WhatsApp Image 2025-05-06 at 15.55.23.jpeg

Rabu, 07 Mei 2025 09:47:00 WIB

0

Fikih Tak Lagi Sekadar Hukum: Prof. Fathorrahman Tawarkan Gagasan Fikih sebagai Analisis Sosial”

Prof. Dr. Fathorrahman, S.Ag., M.Si., resmi dikukuhkan sebagai Guru Besar dalam bidang Ilmu Sosiologi Hukum Islam Fakultas Syariah dan Hukum UIN Sunan Kalijaga, Selasa (6/5/2025). Namun yang membuat momen ini jauh lebih berkesan dari sekadar seremoni akademik adalah gagasan besar yang ia sodorkan: transformasi fikih dari hukum normatif menjadi instrumen sosial yang membebaskan.
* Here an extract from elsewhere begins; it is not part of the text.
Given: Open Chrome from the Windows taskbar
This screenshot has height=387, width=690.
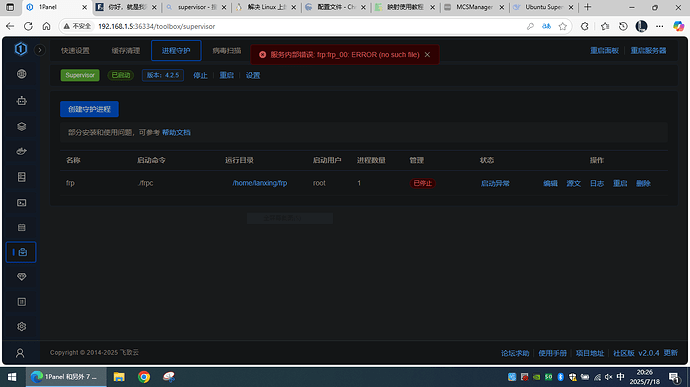Looking at the screenshot, I should (x=143, y=377).
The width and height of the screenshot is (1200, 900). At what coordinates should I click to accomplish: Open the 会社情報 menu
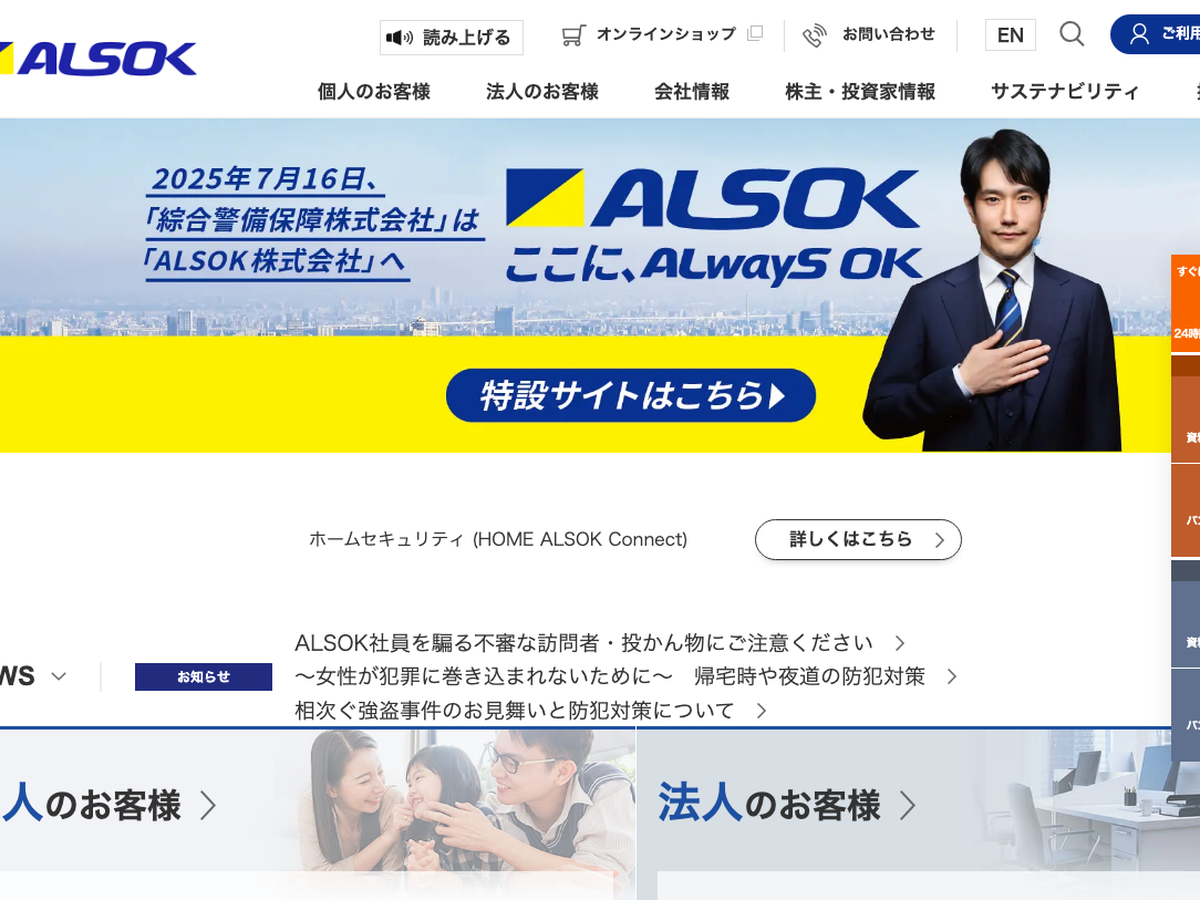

Dalam pidato pengukuhannya yang bertajuk Pengembangan Fikih sebagai Analisis Sosial, Prof. Fathorrahman menyuguhkan satu gagasan revolusioner yang memadukan kedalaman tradisi Islam dengan urgensi sosial kontemporer. “Fikih bukan sekadar kumpulan hukum halal-haram. Ia adalah instrumen kehidupan, hasil dialektika antara teks ilahiyah dan realitas manusia,” ujarnya.


Gagasan ini lahir dari kegelisahan akademik dan nurani keislaman atas kondisi umat yang terus bergulat dengan ketimpangan, kekerasan simbolik, hingga penindasan struktural. Fikih, menurutnya, tak boleh lagi terkungkung sebagai teks legal-formal yang tak menyentuh realitas. Ia harus naik martabat menjadi alat analisis sosial.“Fikih harus bisa berkata bahwa tidak adil itu tidak sah. Bahwa tidak bermartabat itu bukan maqashid,” tegasnya,

Dengan merujuk pada gagasan tokoh-tokoh besar seperti Al-Jabiri dan Al-Syatibi, Prof. Fathorrahman membangun satu pendekatan baru yang ia sebut Fikih sebagai Analisis Sosial (FAS). Ini bukan sekadar konsep, melainkan tawaran epistemologis: bagaimana teks (nash), realitas (waqi’), pelaku (mukallaf), maqashid (tujuan), dan ijtihad sosial dijalin dalam kerangka keilmuan yang dinamis dan responsif. FAS, dalam paparannya, bukan untuk menafikan warisan klasik Islam, tapi justru menghidupkannya kembali dalam ruang sosial umat. “Fikih harus menjadi jembatan antara ilmu agama dan ilmu sosial, antara teks dan tindakan, antara normativitas dan praksis,” ucapnya.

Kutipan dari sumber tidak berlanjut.